Excerpt to read:
• • • • • • •
For the past few decades, four companies have controlled the meatpacking industry, and that’s making life harder than ever for the American cattle rancher.

In a recent virtual meeting with farmers and ranchers, President Joe Biden pushed for increased competition in the cattle and beef industry. In addition to the lack of competition, a labor shortage and barriers to creating smaller processing plants are having negative impacts on the industry, Beymer said.

The cattle industry is the single largest segment of American agriculture, with about a third of all farms in America raising beef cattle, according to an Open Markets Institute report. As of 2018, just four firms have control of 85% of this massive industry.

“The larger you are, the more cattle you control,” Victoria County extension agent Matt Bochat said. “Do they have an effect on the market? You bet they do.”
• • • • • • •
What to do:
1/ Copy from the cattle industry passage everything from "The cattle industry" down to "this massive industry.".
2/ Answer these questions from the cattle industry passage:
(a) How many companies have controlled the meatpacking industry for the past few decades?
(b) According to the Open Markets Institute report, about what share of all farms in America raise beef cattle?
(c) In which county does Matt Bochat serve as extension agent?

Supplied material:
• • • • • • •
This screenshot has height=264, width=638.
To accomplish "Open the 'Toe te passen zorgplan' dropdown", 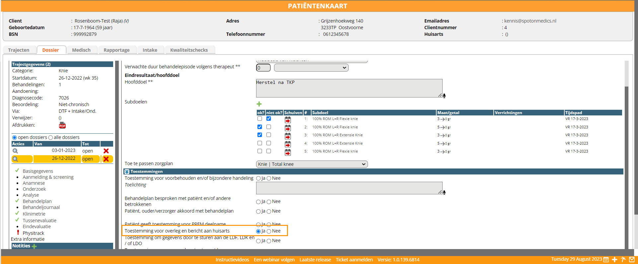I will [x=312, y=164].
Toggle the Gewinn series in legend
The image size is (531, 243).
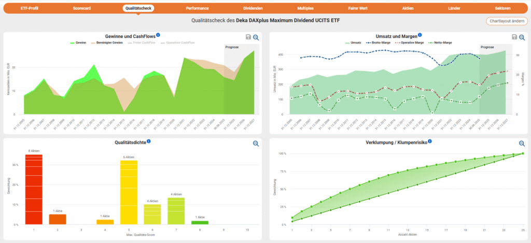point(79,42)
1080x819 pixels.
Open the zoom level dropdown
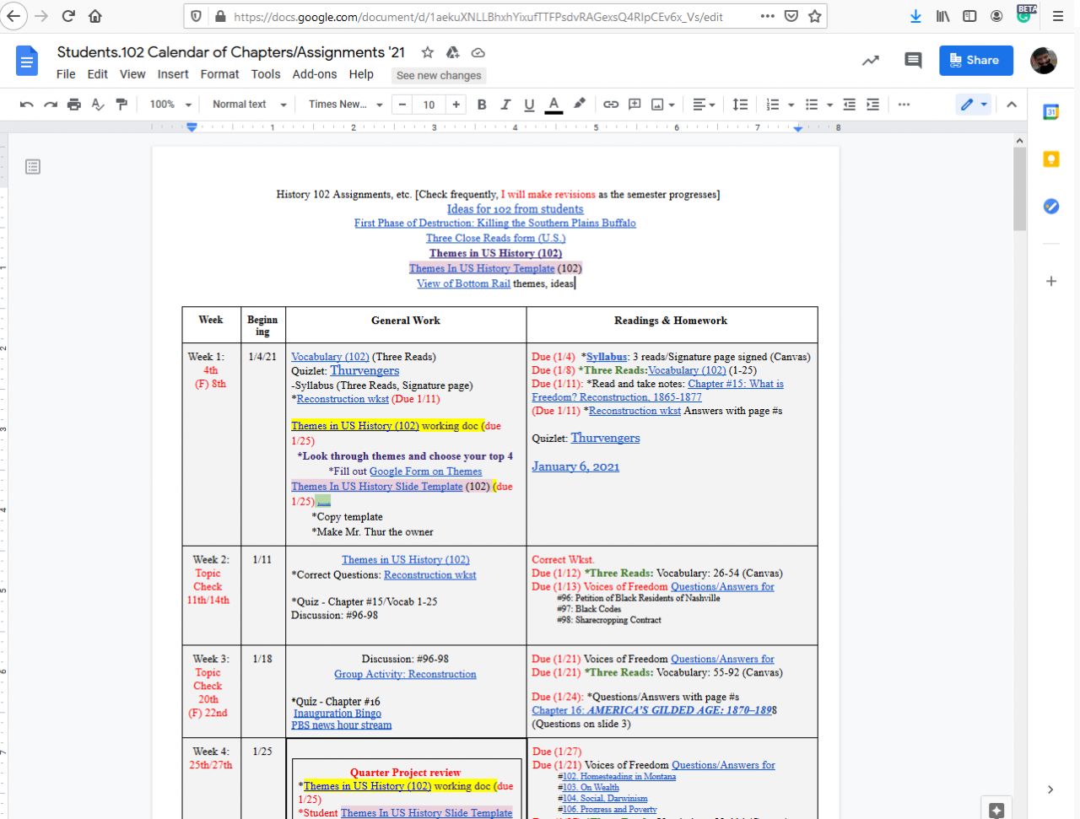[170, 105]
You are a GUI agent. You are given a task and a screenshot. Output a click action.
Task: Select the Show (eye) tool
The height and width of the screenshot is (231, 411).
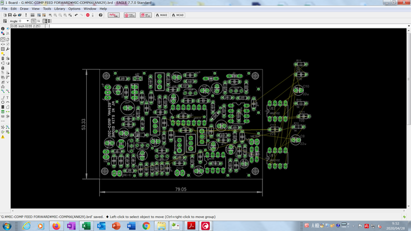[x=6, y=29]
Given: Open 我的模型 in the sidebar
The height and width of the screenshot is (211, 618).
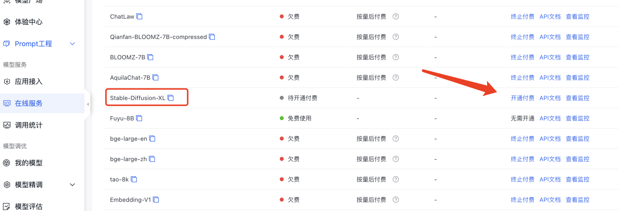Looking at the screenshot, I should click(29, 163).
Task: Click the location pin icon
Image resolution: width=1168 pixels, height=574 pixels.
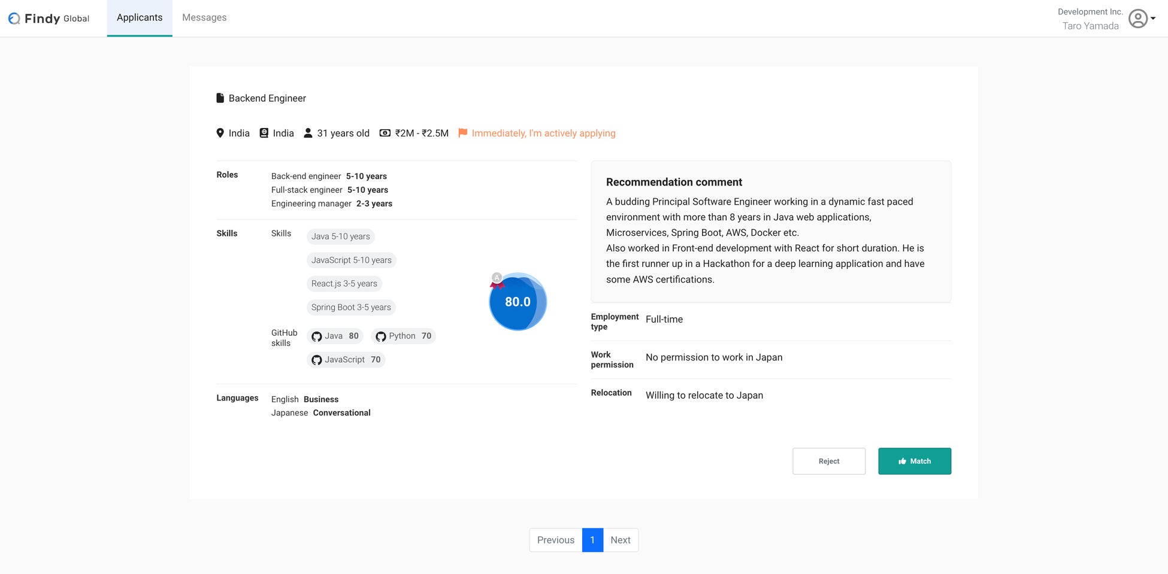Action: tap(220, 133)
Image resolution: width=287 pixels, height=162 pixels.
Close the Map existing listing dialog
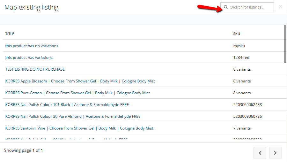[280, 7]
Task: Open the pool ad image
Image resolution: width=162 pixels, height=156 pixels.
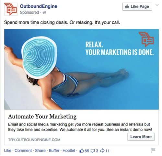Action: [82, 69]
• • • • • • •
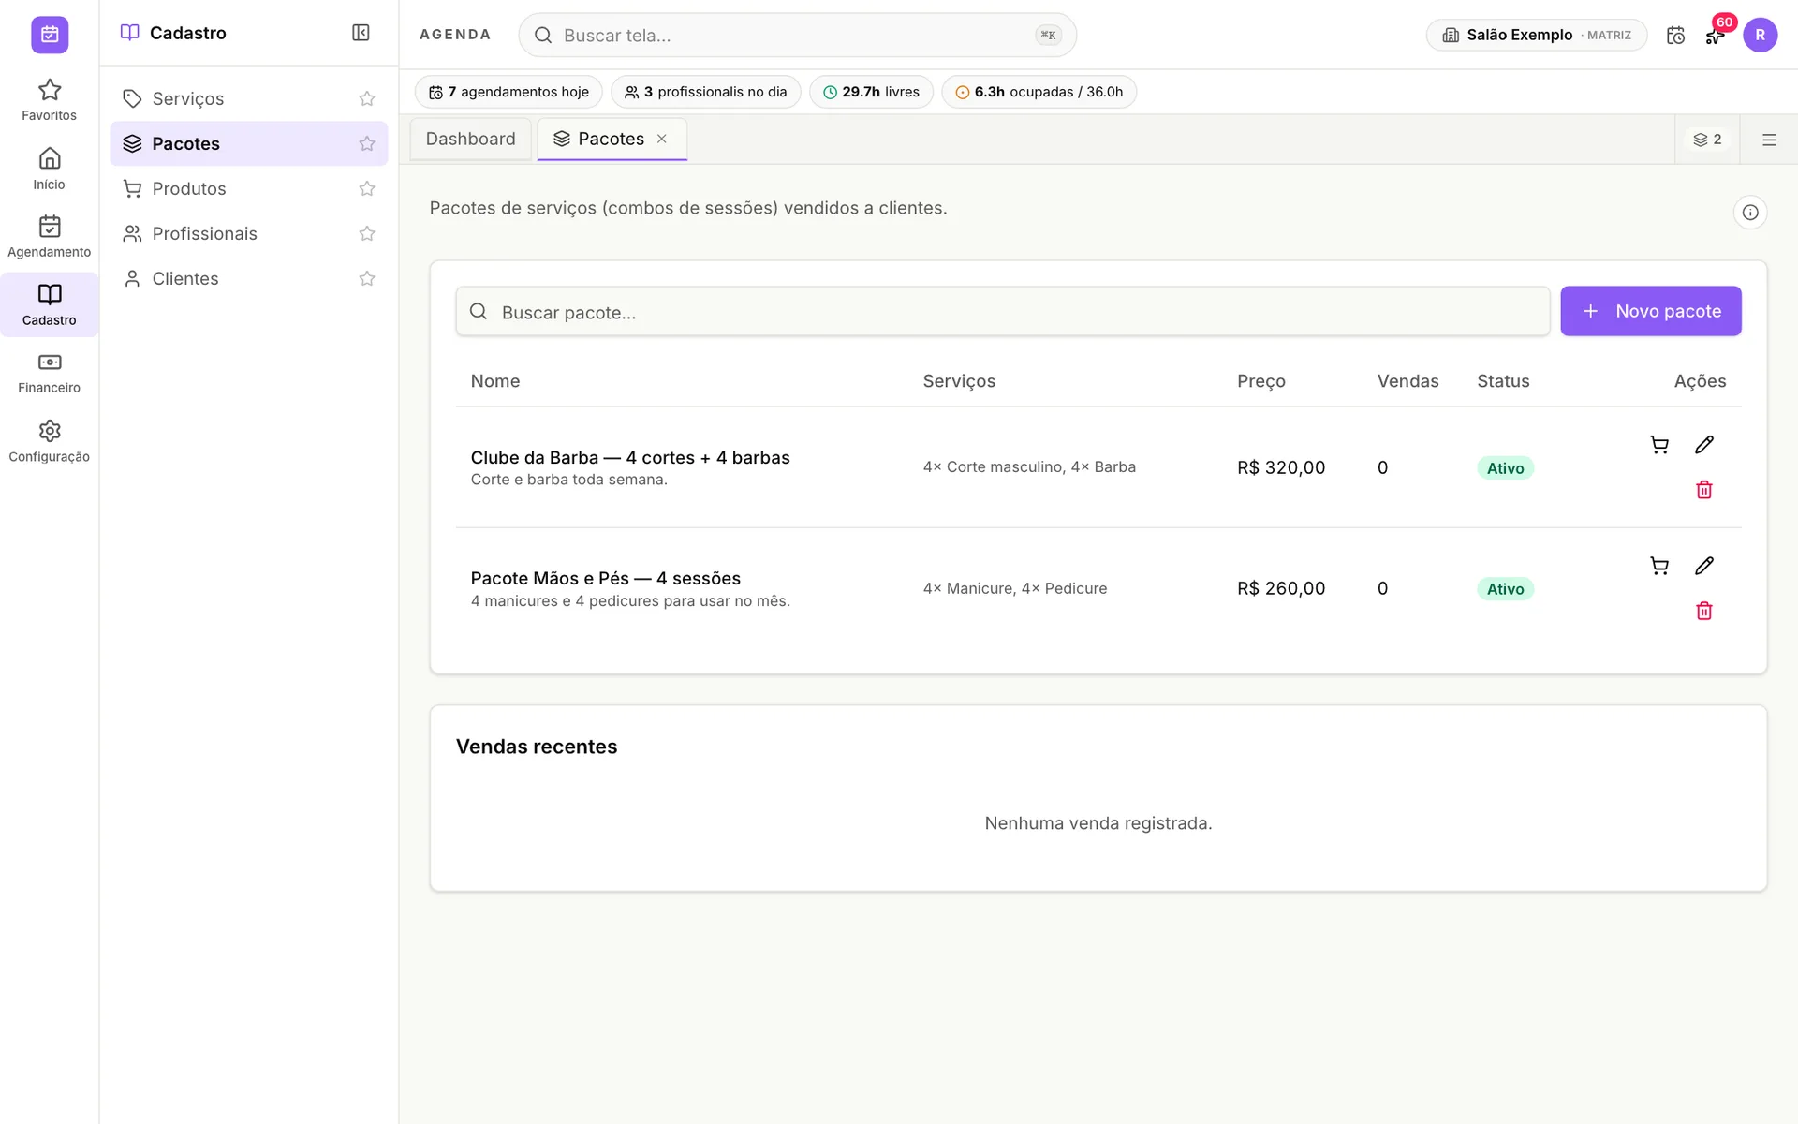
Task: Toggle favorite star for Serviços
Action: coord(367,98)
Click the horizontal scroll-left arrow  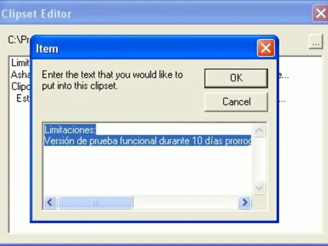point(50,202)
• • • • • • •
Answers for this exercise:
1/
The cattle industry is the single largest segment of American agriculture, with about a third of all farms in America raising beef cattle, according to an Open Markets Institute report. As of 2018, just four firms have control of 85% of this massive industry.

2/
(a) Four
(b) About a third
(c) Victoria County